The European Central Bank (ECB) met July 25th, signaling more easing measures ahead in this slowing market. The central bank said it aims to maintain rates “at their present or lower levels”, foreshadowing a possible rate cut on the horizon.
ECB President Mario Draghi said that “a significant degree of monetary stimulus continues to be necessary to ensure that financial conditions remain very favorable and support the euro area expansion.”
The ECB said it was considering economic stimulation options, “such as the design of a tiered system for reserve remuneration, and options for the size and compensation of potential net asset purchases.” In other words, banks will be charged lower fees for holding reserves at the ECB,
Draghi also mentioned that the risk of a recession in the region was low. The euro appreciated to $1.1153 after this message was delivered.
Euro stocks rose after the ECB met, with the pan-European Stoxx 600 closed .4% higher
The Fed in the hot seat
Investors are predicting with 80% certainty the Federal Reserve will announce a rate cut after its meet July 31st. The messages received from Federal Reserve Chairman, Jerome Powell as he spoke to congress, continued the ‘dovish’ narrative the Fed has regarding its monetary policy.

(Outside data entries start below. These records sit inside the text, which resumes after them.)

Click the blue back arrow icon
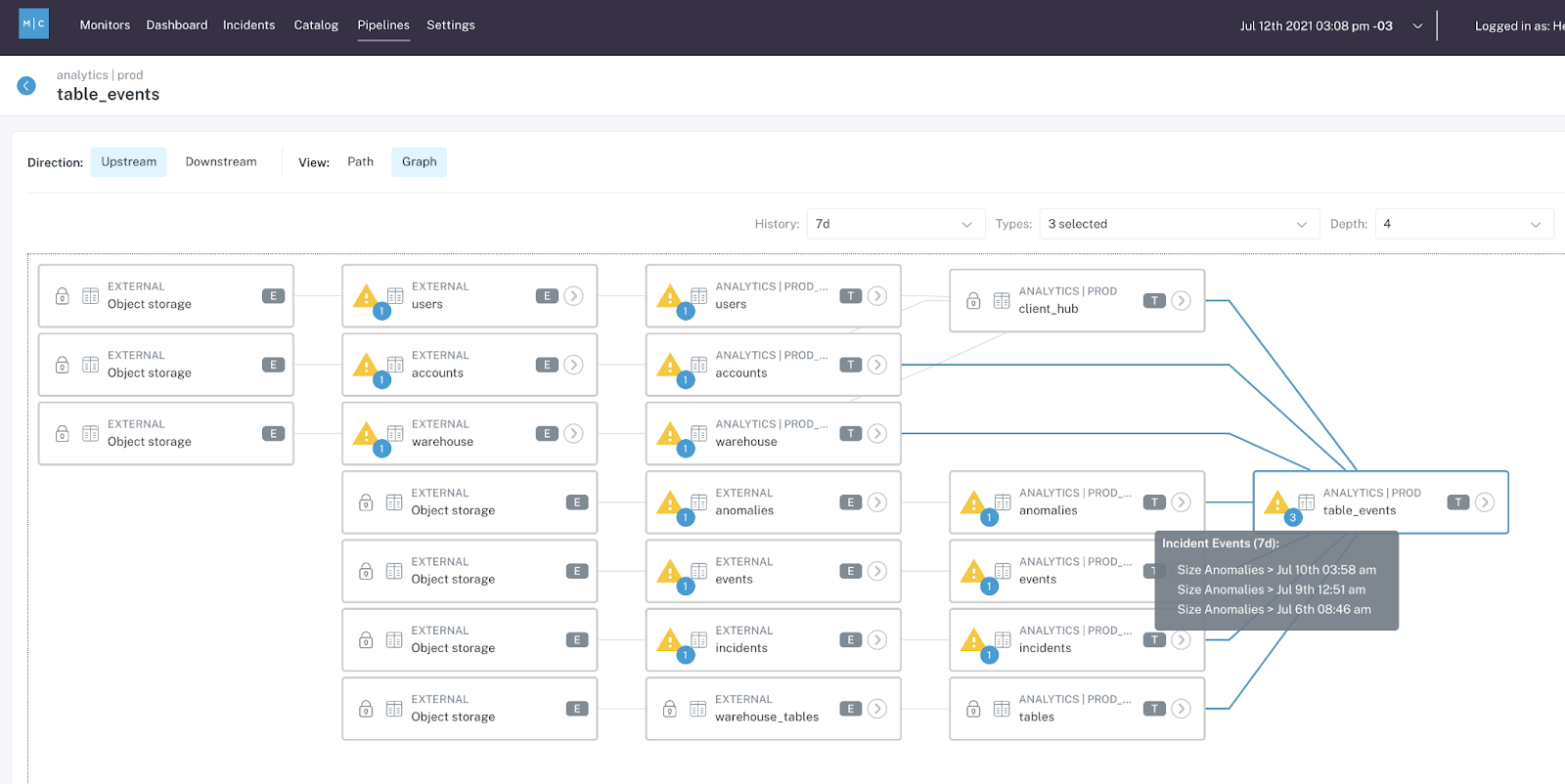Viewport: 1565px width, 784px height. pos(26,86)
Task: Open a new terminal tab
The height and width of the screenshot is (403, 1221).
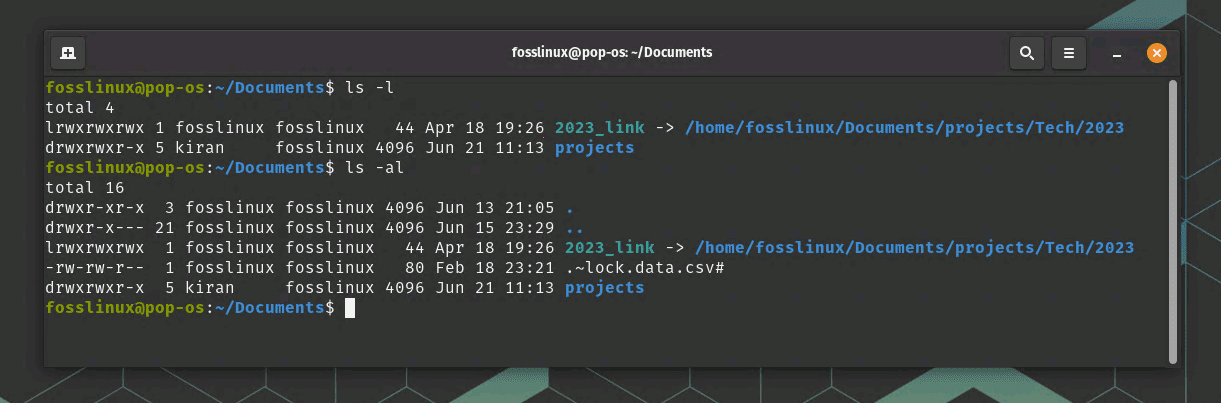Action: point(68,52)
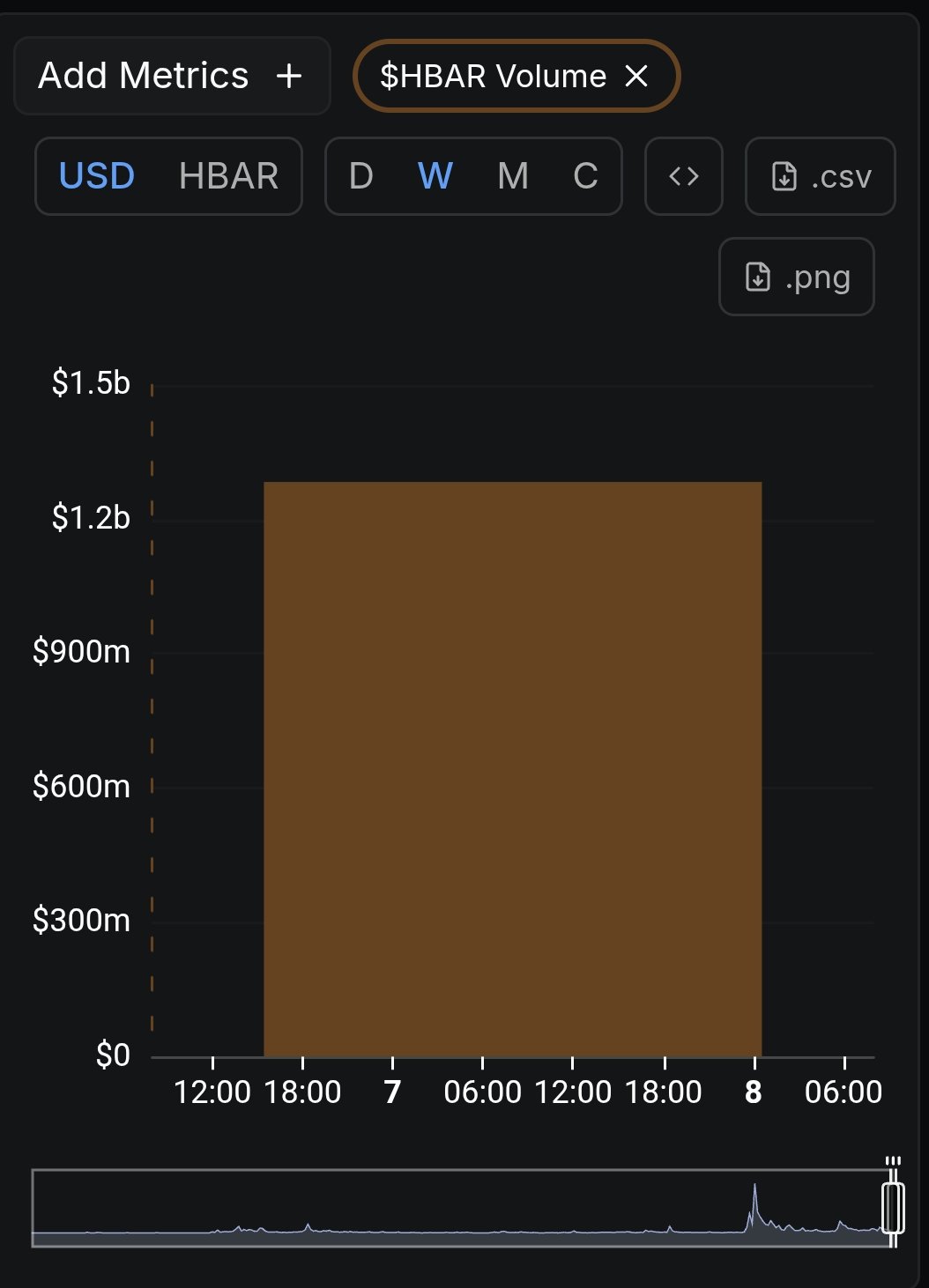Click the .csv download file icon
The width and height of the screenshot is (929, 1288).
point(784,176)
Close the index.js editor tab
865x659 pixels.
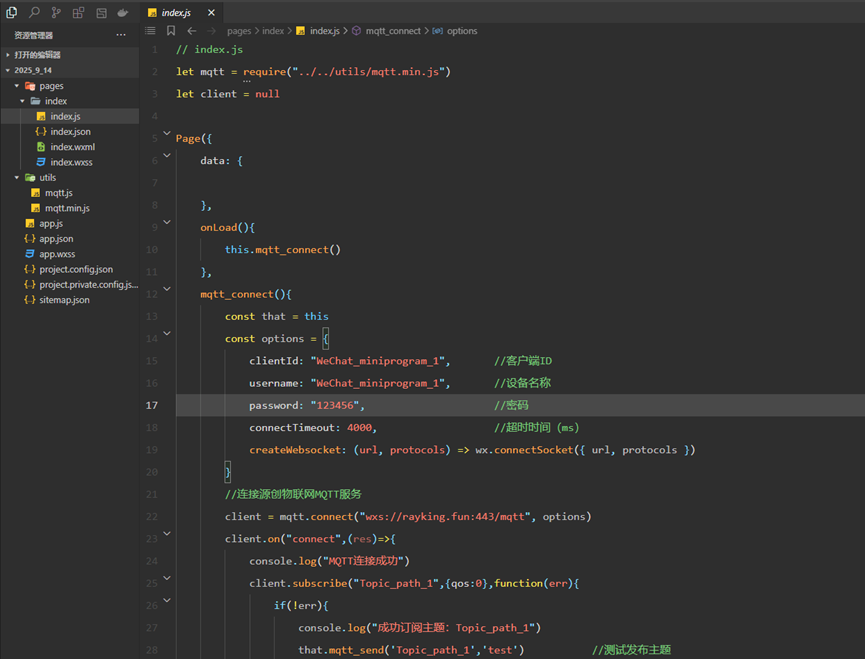pyautogui.click(x=212, y=13)
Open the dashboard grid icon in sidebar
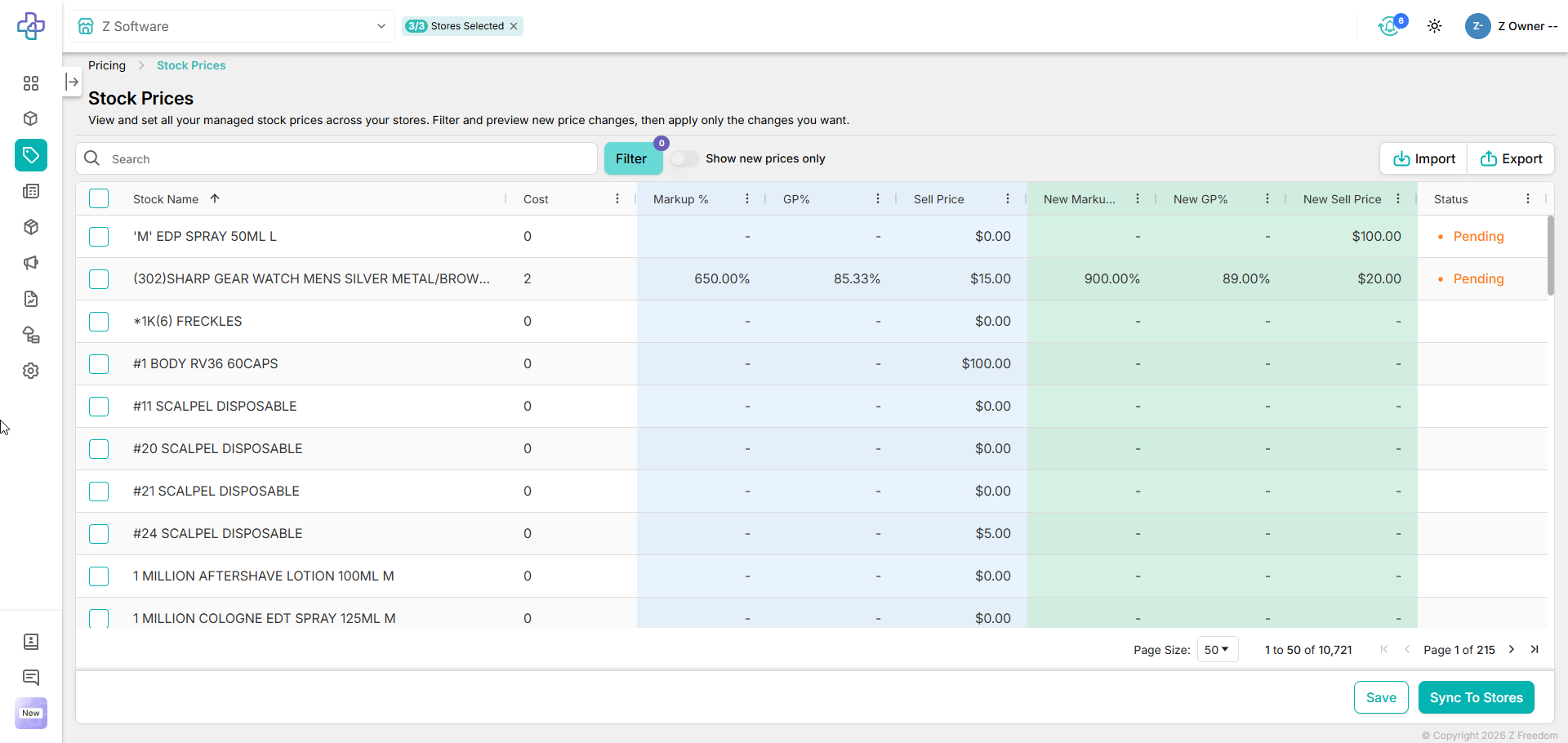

When speaking to congress, Powell informed the house that the Fed will do whatever is “appropriate” to sustain the economic expansion.
He later expressed his concern for the global economy and slowed growth. “Growth indicators from around the world have disappointed on net, raising concerns that weakness in the global economy will continue to affect the U.S. economy.”
Will the consensus get it right?
The market is pricing for a rate cut and the S&P 500 is reaching higher highs. With the current data available. some investors think the rate cut is for ‘insurance’ to avoid economic downturn.
Michael Reynolds, investment officer at Glenmede, said, “The Fed is trying to be proactive.”
“The way we view an insurance rate cut is, it’s a proactive move to protect against what seems to be potential but unpredictable risks.”
An insurance cut is a way of easing when the Fed sees no risk of inflation and the economy is still in good shape. Business can still flow, but with a bit of ease.
The one question investors can’t find the answer to is how the rate cute will impact the economy. What we already know is that banks can borrow at a cheaper rate. Although, if the Fed has to act in an recession, they limit the room they have to work with for lowering interest rates.